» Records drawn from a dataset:
##########

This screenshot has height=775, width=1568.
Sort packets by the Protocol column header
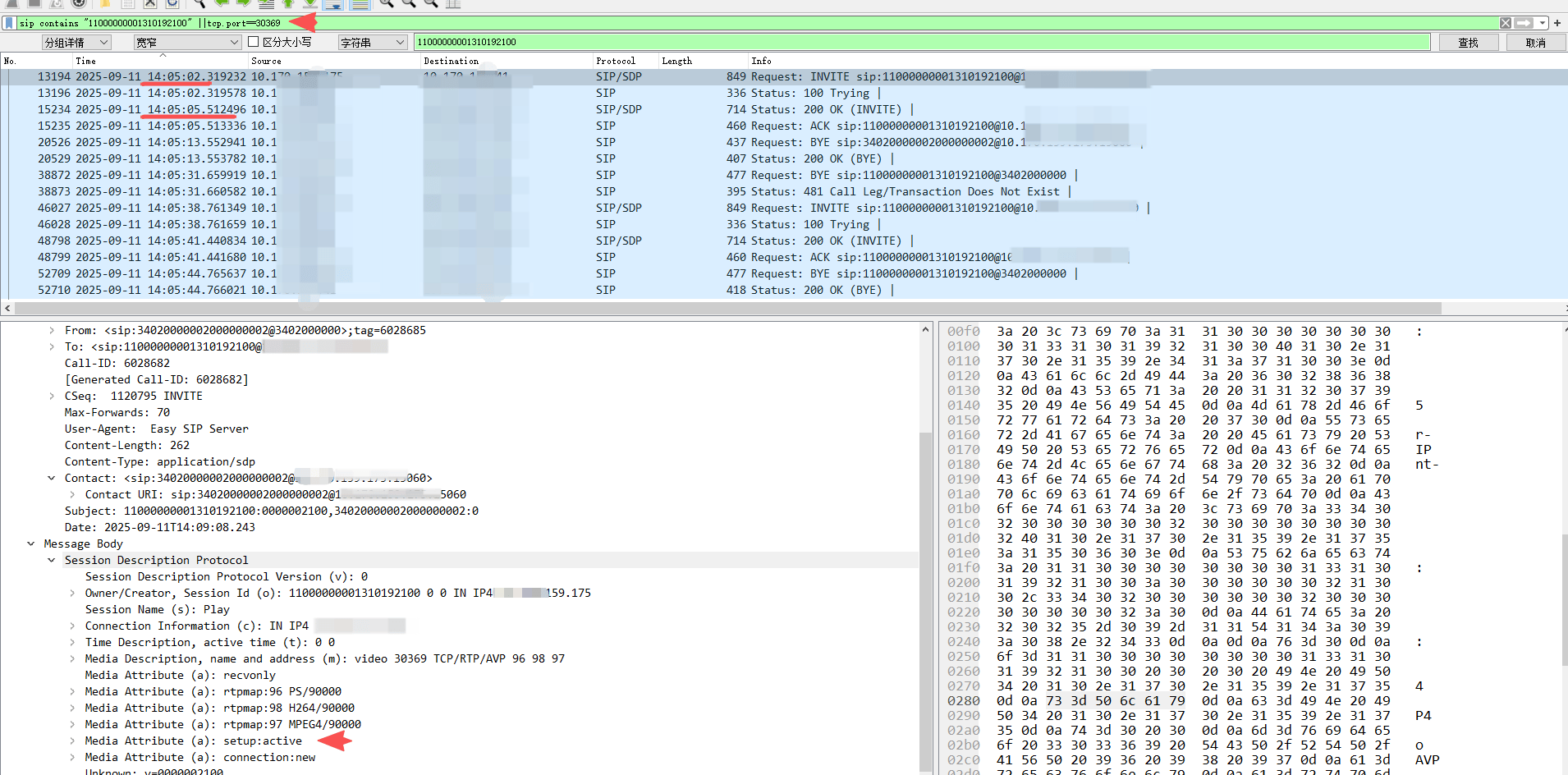(x=616, y=61)
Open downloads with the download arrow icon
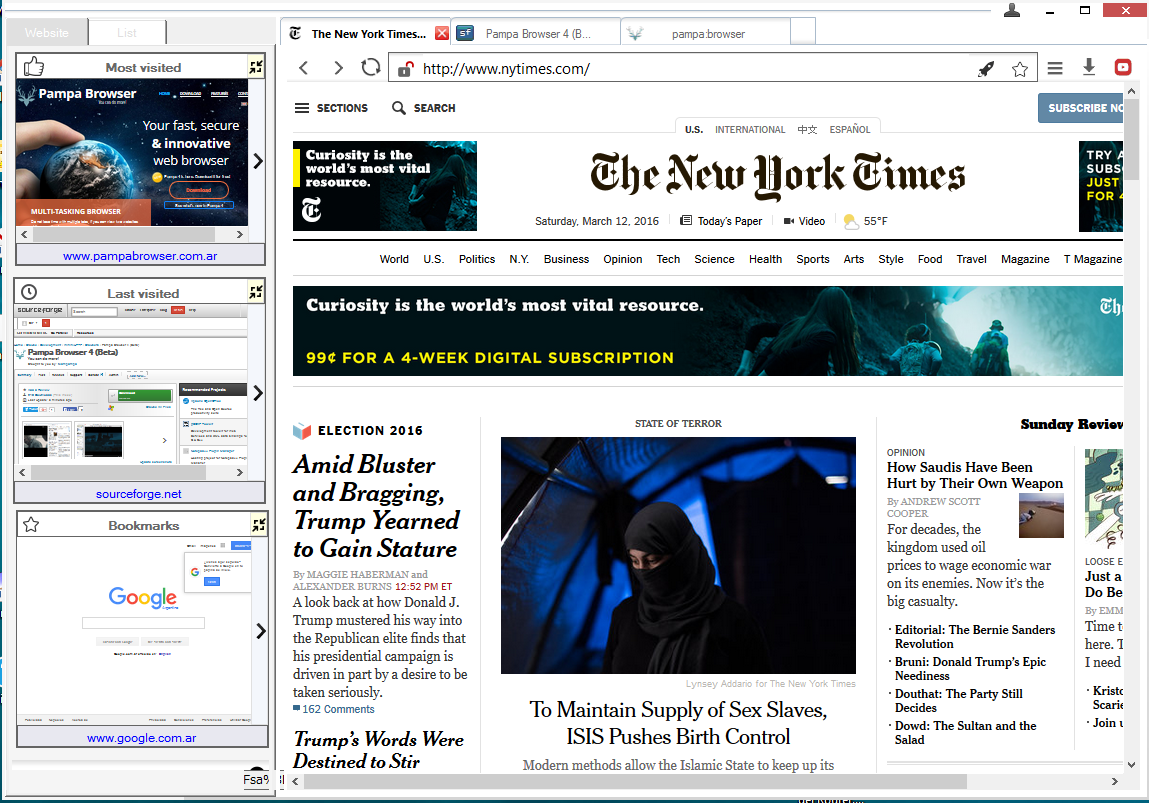The image size is (1149, 803). click(x=1089, y=67)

##########

» TASK TO COMPLETE:
Every line from the one containing "Sort packets by the Protocol column header" through the end of the entries above, both included, should be extracted exactly, with pictures left out.

» WORKED SOLUTION:
Sort packets by the Protocol column header
(x=616, y=61)
Open downloads with the download arrow icon
The image size is (1149, 803). click(x=1089, y=67)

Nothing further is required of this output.